Cuando miles de personas inundaron las calles en Estados Unidos en contra del racismo policial por la muerte de George Floyd a mitad de 2020, aplicaciones como Signal volvieron a la primera plana como herramientas indispensables para eludir la interceptación y monitoreo de comunicaciones por parte de la policía. La privacidad, una vez más, es sinónimo de seguridad.
Pero protegerse de que espíen nuestras comunicaciones es un asunto muy distinto de la protección de los dispositivos si alguien toma control físico de ellos. Es a esto último a lo que se dedican empresas como Cellebrite, de origen israelí, que se especializa en lo que se conoce como extracción de datos de teléfonos, generalmente secuestrados por fuerzas de seguridad.

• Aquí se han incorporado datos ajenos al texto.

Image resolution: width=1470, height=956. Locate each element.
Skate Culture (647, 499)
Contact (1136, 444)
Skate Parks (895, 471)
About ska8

Esperablemente, empresas como Cellebrite son frecuentemente objeto de ataques, y en 2016 les robaron 900 GB de datos que luego fueron analizados públicamente y pudo saberse que entre sus clientes se encuentran los estados de Bielorrusia, Rusia, Venezuela y China; y organizaciones estatales o paraestatales en Bangladesh, Myanmar, Turquía, Emiratos Árabes Unidos y Estados Unidos. En la Argentina sus servicios fueron contratados por la Policía Federal y Gendarmería. Qué tan legítimo o no sea el uso de estas herramientas en cada caso amerita una discusión aparte.
Notablemente, hasta hace unas semanas no sabíamos exactamente cómo es que UFED (Universal Forensic Extraction Device), el producto estrella de Cellebrite, funcionaba. Y de repente sucedió una secuencia de eventos (des)afortunados propia de una película.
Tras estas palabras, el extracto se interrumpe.